It is true that she does a greater wrong to herself; that she bars the way to her advancement and her glory; but that is her own business, and she has a right to judge for herself.

I have heard it said, and Paz Soldan uses the argument in his correspondence with Clay, that we are exclusive and jealous in this respect, and that we keep the navigation of our rivers to ourselves. This is not so. A Brazilian vessel, or the vessel of any foreign nation, passing through the formalities of the custom-house at New Orleans, may carry her cargo under her own flag to St. Louis, to Memphis, to Cincinnati, ports of delivery, discharge it there, and take in a return cargo for her own country. This is the case on the Hudson, the Potomac, the James, the Rappahannock, and I have no doubt that, whenever a town on navigable waters may desire to be made a port of delivery, the boon will be instantly granted by Congress, unless there be special reasons against it, and foreign vessels will be permitted to load and unload there.

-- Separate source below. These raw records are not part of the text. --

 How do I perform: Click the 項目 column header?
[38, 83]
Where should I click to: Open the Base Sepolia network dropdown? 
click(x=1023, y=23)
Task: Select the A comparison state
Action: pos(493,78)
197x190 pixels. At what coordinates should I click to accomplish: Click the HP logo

This, too, is on waters belonging exclusively to us. Little, then, would we be disposed to follow the lead of Brazil, and undertake, contrary to right and the laws of nations, to interpose obstacles to foreign nations trading with each other, because the way of this trade was along rivers passing through our territories. Did Great Britain own a navigable tributary of the Mississippi, and were she to declare a port situated on this tributary free and open to the commerce of the world, we would not think of closing the Mississippi, and shutting out that trade. This matter has been discussed, and our ablest statesmen have allowed that we would have no right to do so. It is a bad rule that won't work both ways; what we demand we should always be ready to give, and what we are ready to give, we ought, if just and necessary, to demand.

It is a perfectly well-known and universally admitted fact that no nation holding the strait that connects two seas, has the right to block up that strait, and prevent the free passage of commerce. Turkey has no right to block up the Dardanelles. Did England own both sides of the straits of Gibraltar, she would have no right to shut up that strait. Denmark has no right to close the Belts; nor Denmark and Sweden together the Sound.

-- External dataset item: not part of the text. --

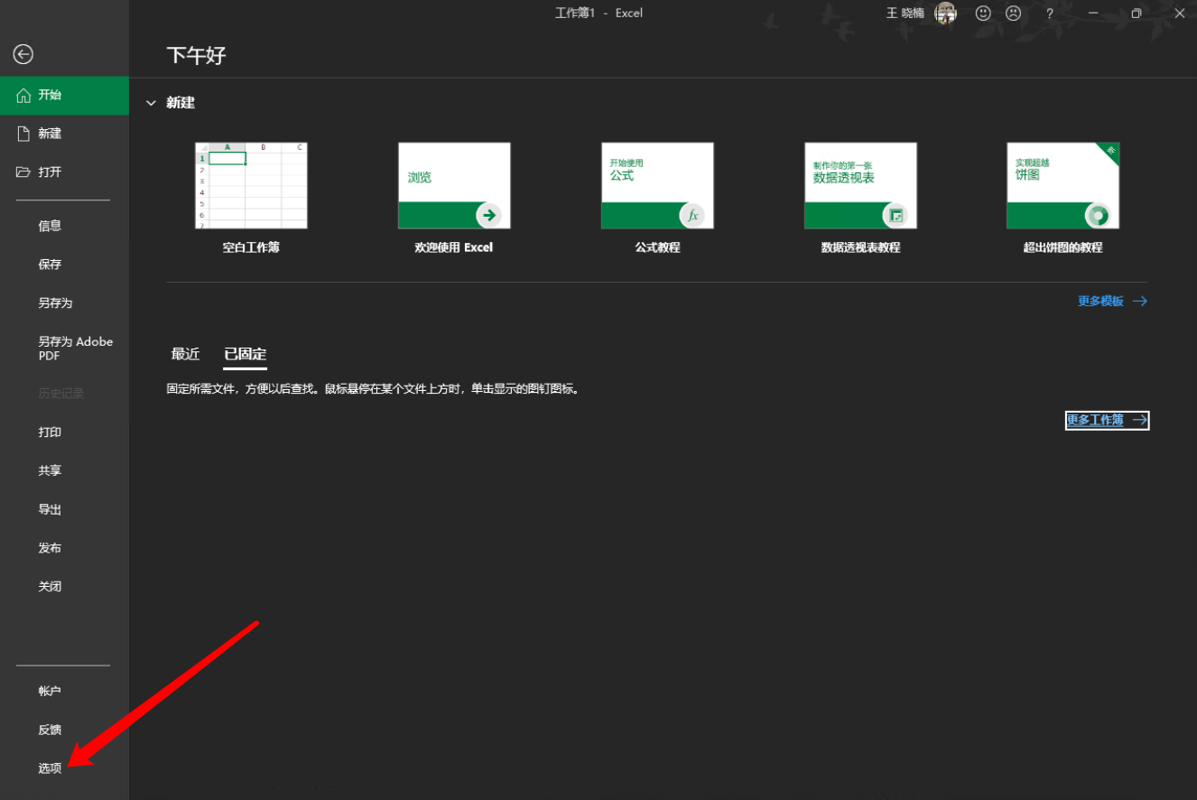
Task: Collapse the 新建 section chevron
Action: point(151,103)
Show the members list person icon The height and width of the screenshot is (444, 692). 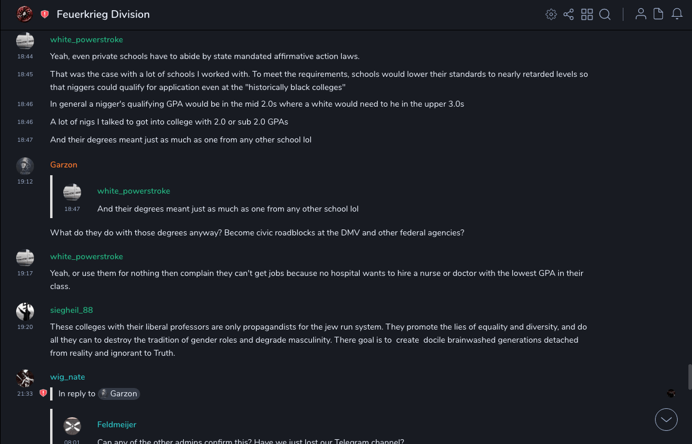point(641,14)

I have read with great interest, a memorial addressed to this Congress by the Commercial Convention that met at Memphis, in June 1853, through Lieut. Maury. Its arguments appear sound and just. I think it important that they should be read and considered as widely as possible, and I therefore quote its concluding pages. It is speaking of the Spanish American Republics of the Amazon.

"They have established the freedom of the seas upon their navigable tributaries of the Amazon. They have invited the world to come and use these waters—to settle upon their banks—to subdue the wilderness there, and replenish the solitary places—to make those lovely countries their homes, and to enjoy perfect freedom of trade for all time.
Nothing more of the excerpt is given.